#### EXERCISE DESCRIPTION:
This task calls for every line of the material to be output verbatim.

#### DATA FOR PROCESSING:

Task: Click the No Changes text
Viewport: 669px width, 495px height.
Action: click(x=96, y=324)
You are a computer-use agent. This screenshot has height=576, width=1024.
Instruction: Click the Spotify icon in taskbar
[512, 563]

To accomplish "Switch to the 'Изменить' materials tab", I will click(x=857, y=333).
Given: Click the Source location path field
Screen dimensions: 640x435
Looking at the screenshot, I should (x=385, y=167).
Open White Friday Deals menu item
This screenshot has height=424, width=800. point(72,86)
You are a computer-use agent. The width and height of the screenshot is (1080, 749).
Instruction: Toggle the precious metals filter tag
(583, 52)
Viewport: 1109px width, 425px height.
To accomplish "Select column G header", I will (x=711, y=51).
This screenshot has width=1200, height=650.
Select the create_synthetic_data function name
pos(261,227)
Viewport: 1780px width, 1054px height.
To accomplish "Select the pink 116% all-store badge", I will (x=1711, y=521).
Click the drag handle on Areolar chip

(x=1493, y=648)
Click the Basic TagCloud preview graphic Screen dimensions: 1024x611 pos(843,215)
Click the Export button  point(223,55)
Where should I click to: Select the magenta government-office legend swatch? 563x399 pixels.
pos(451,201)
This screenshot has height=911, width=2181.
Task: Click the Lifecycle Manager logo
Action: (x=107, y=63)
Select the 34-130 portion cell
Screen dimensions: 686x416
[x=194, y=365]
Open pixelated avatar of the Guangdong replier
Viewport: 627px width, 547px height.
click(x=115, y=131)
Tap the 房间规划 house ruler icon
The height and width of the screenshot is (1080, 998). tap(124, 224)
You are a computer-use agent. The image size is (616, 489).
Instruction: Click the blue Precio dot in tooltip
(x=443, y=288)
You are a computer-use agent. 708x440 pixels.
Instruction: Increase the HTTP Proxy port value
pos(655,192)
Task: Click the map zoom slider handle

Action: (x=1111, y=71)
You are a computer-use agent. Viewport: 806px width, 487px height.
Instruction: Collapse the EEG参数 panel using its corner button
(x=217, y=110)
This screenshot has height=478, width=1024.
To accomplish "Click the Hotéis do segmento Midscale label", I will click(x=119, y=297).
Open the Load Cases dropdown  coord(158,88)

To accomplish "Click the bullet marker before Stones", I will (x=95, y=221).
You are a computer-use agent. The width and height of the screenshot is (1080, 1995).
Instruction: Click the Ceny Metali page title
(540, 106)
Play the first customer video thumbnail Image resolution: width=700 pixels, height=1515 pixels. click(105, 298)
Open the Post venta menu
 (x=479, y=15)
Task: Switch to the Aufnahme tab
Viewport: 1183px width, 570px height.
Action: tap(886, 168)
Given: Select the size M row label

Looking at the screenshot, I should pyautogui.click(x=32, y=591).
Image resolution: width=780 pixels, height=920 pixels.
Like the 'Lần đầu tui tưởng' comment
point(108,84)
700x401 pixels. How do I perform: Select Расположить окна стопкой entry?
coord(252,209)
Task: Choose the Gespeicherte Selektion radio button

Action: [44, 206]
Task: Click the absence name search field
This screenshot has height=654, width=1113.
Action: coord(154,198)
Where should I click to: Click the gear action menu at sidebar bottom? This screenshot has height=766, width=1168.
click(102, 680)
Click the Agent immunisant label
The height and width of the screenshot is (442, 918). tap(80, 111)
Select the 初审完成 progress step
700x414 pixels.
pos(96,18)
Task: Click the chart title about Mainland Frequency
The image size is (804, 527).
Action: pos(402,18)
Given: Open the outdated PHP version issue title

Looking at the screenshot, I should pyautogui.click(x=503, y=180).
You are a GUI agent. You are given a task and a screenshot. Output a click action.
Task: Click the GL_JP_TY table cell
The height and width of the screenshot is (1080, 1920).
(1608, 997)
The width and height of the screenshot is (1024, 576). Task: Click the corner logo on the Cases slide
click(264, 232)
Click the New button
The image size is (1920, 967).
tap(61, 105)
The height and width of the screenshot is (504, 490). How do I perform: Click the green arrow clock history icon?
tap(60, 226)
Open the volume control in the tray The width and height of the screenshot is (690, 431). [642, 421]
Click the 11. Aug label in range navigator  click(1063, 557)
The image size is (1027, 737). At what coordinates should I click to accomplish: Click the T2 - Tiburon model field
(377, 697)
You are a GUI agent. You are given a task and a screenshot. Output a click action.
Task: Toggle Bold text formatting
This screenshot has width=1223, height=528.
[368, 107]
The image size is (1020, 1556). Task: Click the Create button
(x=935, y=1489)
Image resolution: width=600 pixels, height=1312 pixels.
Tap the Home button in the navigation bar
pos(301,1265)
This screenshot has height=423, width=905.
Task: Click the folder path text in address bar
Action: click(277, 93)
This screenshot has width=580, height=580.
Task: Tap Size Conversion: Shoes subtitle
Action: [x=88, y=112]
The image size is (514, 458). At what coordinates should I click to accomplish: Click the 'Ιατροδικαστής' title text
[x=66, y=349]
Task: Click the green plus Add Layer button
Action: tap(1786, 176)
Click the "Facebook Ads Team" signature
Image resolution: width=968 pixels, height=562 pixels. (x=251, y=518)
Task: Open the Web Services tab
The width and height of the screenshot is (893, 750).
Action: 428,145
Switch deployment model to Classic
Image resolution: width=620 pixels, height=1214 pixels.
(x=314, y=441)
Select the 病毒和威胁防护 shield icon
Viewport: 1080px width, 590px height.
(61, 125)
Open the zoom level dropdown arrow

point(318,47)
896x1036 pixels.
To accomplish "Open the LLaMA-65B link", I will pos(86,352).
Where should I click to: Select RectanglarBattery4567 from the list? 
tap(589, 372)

#### RESULT FOR THIS EXERCISE:
Task: Click the No Changes text
Viewport: 669px width, 495px height.
Action: click(x=96, y=324)
You are a computer-use agent. This screenshot has height=576, width=1024.
Instruction: Click the Spotify icon in taskbar
[512, 563]

To accomplish "Switch to the 'Изменить' materials tab", I will click(x=857, y=333).
Given: Click the Source location path field
Screen dimensions: 640x435
Looking at the screenshot, I should (x=385, y=167).
Open White Friday Deals menu item
This screenshot has height=424, width=800. point(72,86)
You are a computer-use agent. The width and height of the screenshot is (1080, 749).
Instruction: Toggle the precious metals filter tag
(583, 52)
Viewport: 1109px width, 425px height.
To accomplish "Select column G header", I will (x=711, y=51).
This screenshot has width=1200, height=650.
Select the create_synthetic_data function name
pos(261,227)
Viewport: 1780px width, 1054px height.
To accomplish "Select the pink 116% all-store badge", I will (x=1711, y=521).
Click the drag handle on Areolar chip

(x=1493, y=648)
Click the Basic TagCloud preview graphic Screen dimensions: 1024x611 pos(843,215)
Click the Export button  point(223,55)
Where should I click to: Select the magenta government-office legend swatch? 563x399 pixels.
pos(451,201)
This screenshot has height=911, width=2181.
Task: Click the Lifecycle Manager logo
Action: (x=107, y=63)
Select the 34-130 portion cell
Screen dimensions: 686x416
[x=194, y=365]
Open pixelated avatar of the Guangdong replier
Viewport: 627px width, 547px height.
click(x=115, y=131)
Tap the 房间规划 house ruler icon
The height and width of the screenshot is (1080, 998). tap(124, 224)
You are a computer-use agent. The image size is (616, 489).
Instruction: Click the blue Precio dot in tooltip
(x=443, y=288)
You are a computer-use agent. 708x440 pixels.
Instruction: Increase the HTTP Proxy port value
pos(655,192)
Task: Click the map zoom slider handle

Action: (x=1111, y=71)
You are a computer-use agent. Viewport: 806px width, 487px height.
Instruction: Collapse the EEG参数 panel using its corner button
(x=217, y=110)
This screenshot has height=478, width=1024.
To accomplish "Click the Hotéis do segmento Midscale label", I will click(x=119, y=297).
Open the Load Cases dropdown  coord(158,88)

To accomplish "Click the bullet marker before Stones", I will (x=95, y=221).
You are a computer-use agent. The width and height of the screenshot is (1080, 1995).
Instruction: Click the Ceny Metali page title
(540, 106)
Play the first customer video thumbnail Image resolution: width=700 pixels, height=1515 pixels. click(105, 298)
Open the Post venta menu
 (x=479, y=15)
Task: Switch to the Aufnahme tab
Viewport: 1183px width, 570px height.
Action: tap(886, 168)
Given: Select the size M row label

Looking at the screenshot, I should pyautogui.click(x=32, y=591).
Image resolution: width=780 pixels, height=920 pixels.
Like the 'Lần đầu tui tưởng' comment
point(108,84)
700x401 pixels. How do I perform: Select Расположить окна стопкой entry?
coord(252,209)
Task: Choose the Gespeicherte Selektion radio button

Action: [44, 206]
Task: Click the absence name search field
This screenshot has height=654, width=1113.
Action: coord(154,198)
Where should I click to: Click the gear action menu at sidebar bottom? This screenshot has height=766, width=1168.
click(102, 680)
Click the Agent immunisant label
The height and width of the screenshot is (442, 918). tap(80, 111)
Select the 初审完成 progress step
700x414 pixels.
pos(96,18)
Task: Click the chart title about Mainland Frequency
The image size is (804, 527).
Action: pos(402,18)
Given: Open the outdated PHP version issue title

Looking at the screenshot, I should pyautogui.click(x=503, y=180).
You are a GUI agent. You are given a task and a screenshot. Output a click action.
Task: Click the GL_JP_TY table cell
The height and width of the screenshot is (1080, 1920).
(1608, 997)
The width and height of the screenshot is (1024, 576). Task: Click the corner logo on the Cases slide
click(264, 232)
Click the New button
The image size is (1920, 967).
tap(61, 105)
The height and width of the screenshot is (504, 490). How do I perform: Click the green arrow clock history icon?
tap(60, 226)
Open the volume control in the tray The width and height of the screenshot is (690, 431). [642, 421]
Click the 11. Aug label in range navigator  click(1063, 557)
The image size is (1027, 737). At what coordinates should I click to accomplish: Click the T2 - Tiburon model field
(377, 697)
You are a GUI agent. You are given a task and a screenshot. Output a click action.
Task: Toggle Bold text formatting
This screenshot has width=1223, height=528.
[368, 107]
The image size is (1020, 1556). Task: Click the Create button
(x=935, y=1489)
Image resolution: width=600 pixels, height=1312 pixels.
Tap the Home button in the navigation bar
pos(301,1265)
This screenshot has height=423, width=905.
Task: Click the folder path text in address bar
Action: click(277, 93)
This screenshot has width=580, height=580.
Task: Tap Size Conversion: Shoes subtitle
Action: [x=88, y=112]
The image size is (514, 458). At what coordinates should I click to accomplish: Click the 'Ιατροδικαστής' title text
[x=66, y=349]
Task: Click the green plus Add Layer button
Action: tap(1786, 176)
Click the "Facebook Ads Team" signature
Image resolution: width=968 pixels, height=562 pixels. (x=251, y=518)
Task: Open the Web Services tab
The width and height of the screenshot is (893, 750).
Action: 428,145
Switch deployment model to Classic
Image resolution: width=620 pixels, height=1214 pixels.
(x=314, y=441)
Select the 病毒和威胁防护 shield icon
Viewport: 1080px width, 590px height.
(61, 125)
Open the zoom level dropdown arrow

point(318,47)
896x1036 pixels.
To accomplish "Open the LLaMA-65B link", I will pos(86,352).
Where should I click to: Select RectanglarBattery4567 from the list? 
tap(589, 372)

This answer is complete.